Thieves (hdu 3491 拆点 最小割)

Thieves

Time Limit: 3000/1000 MS (Java/Others) Memory Limit: 65535/65535 K (Java/Others)

Total Submission(s): 1453 Accepted Submission(s): 651



Problem Description
In the kingdom of Henryy, there are N (2 <= N <= 100) cities, with M (M <= 10000) two-direct ways connecting them.

A group of thieves from abroad plan to steal the metropolitan museum in city H (It has not been demolished). However, the brave, brilliant, bright police in the kingdom have known this plan long before, and they also plan to catch the thieves. The thieves are
in the city S at present. The police try to catch them on their way from S to H. Although the thieves might travel this way by more than one group, our excellent police has already gather the statistics that the number of the people needed in city I (1<=I<=N)
to arrest the thieves.

The police do not want to encounter the thieves in either city S or city H.
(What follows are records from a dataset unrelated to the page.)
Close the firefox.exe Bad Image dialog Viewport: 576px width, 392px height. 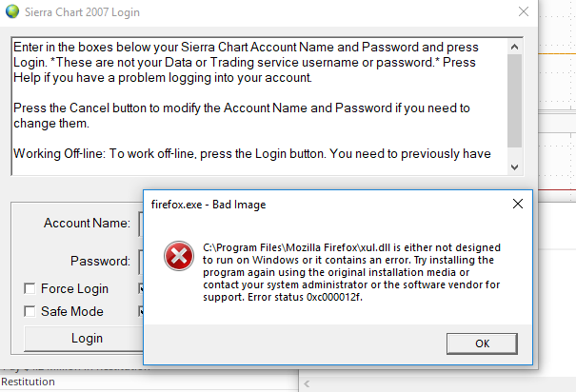point(518,204)
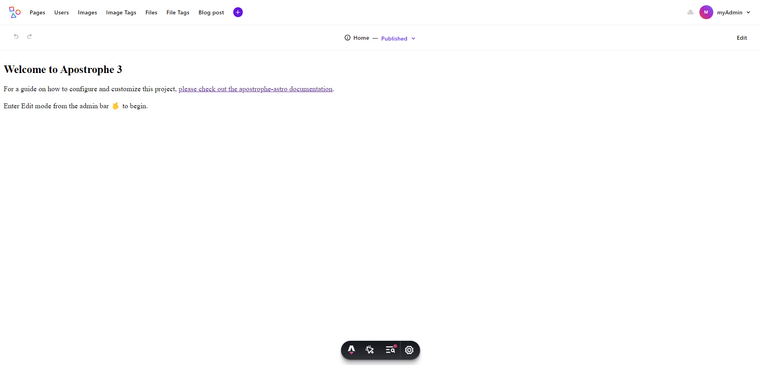Open the Images manager
The image size is (760, 365).
coord(87,13)
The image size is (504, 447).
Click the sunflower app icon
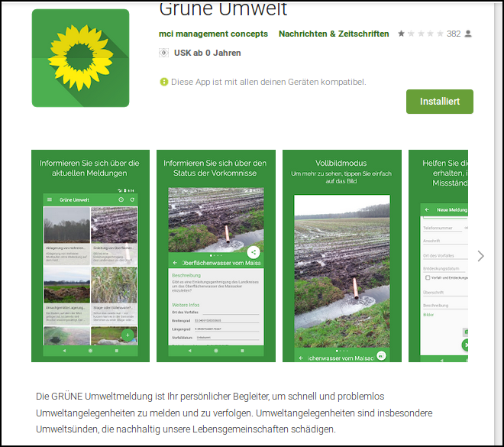click(x=80, y=58)
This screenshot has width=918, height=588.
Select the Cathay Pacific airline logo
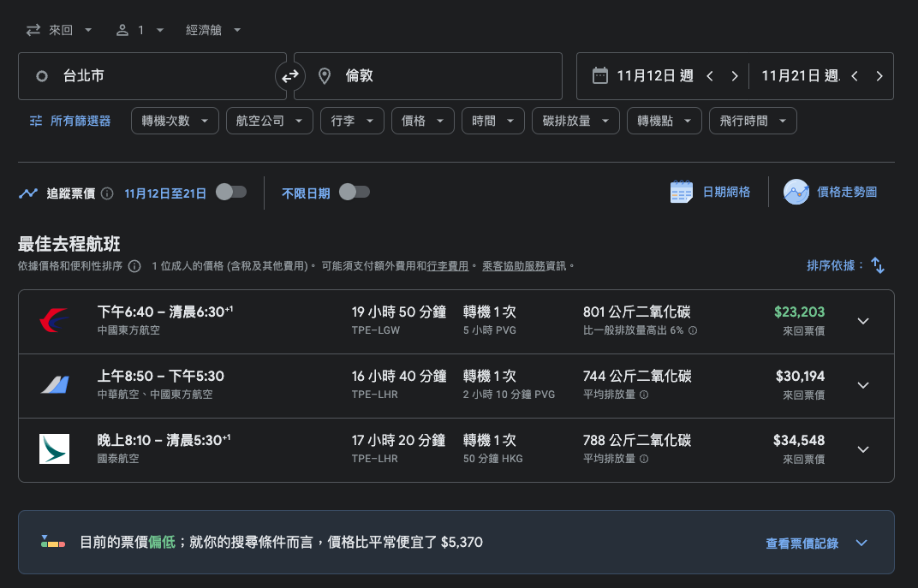pos(55,449)
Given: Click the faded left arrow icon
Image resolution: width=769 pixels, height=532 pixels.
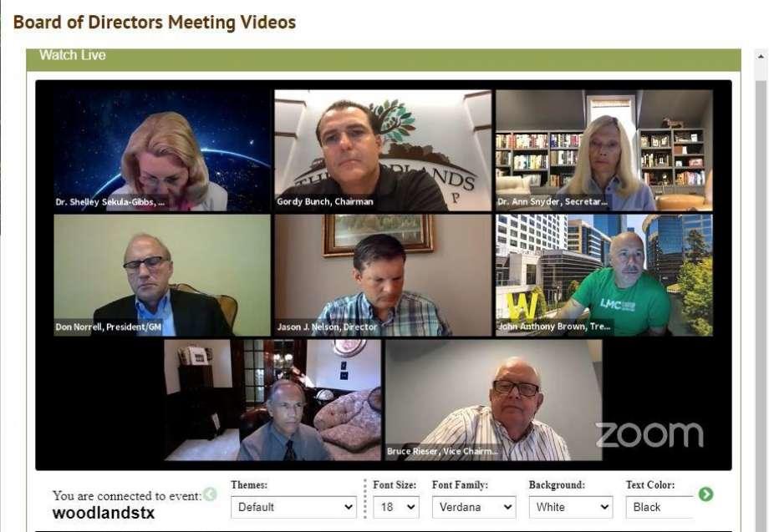Looking at the screenshot, I should [210, 494].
The police finish the task with the minimum number of people. Do you know the exact number?



Input
The first line contains an integer T (T <= 10), indicating the number of the test cases.

The first line of each test case has four integers: N, the number of the cities; M, the number of the roads; S (1<=S<=N), the label of city S; H (1<=T<=N, S≠H), the label of city H.

The second line contains N integers, indicating the number of people needed in each city. The sum of these N integers is less than 10000.

Then M lines followed, each containing two integers x and y, indicating that there is a two-direct roads between city x and y. Notices that no road between city S and H.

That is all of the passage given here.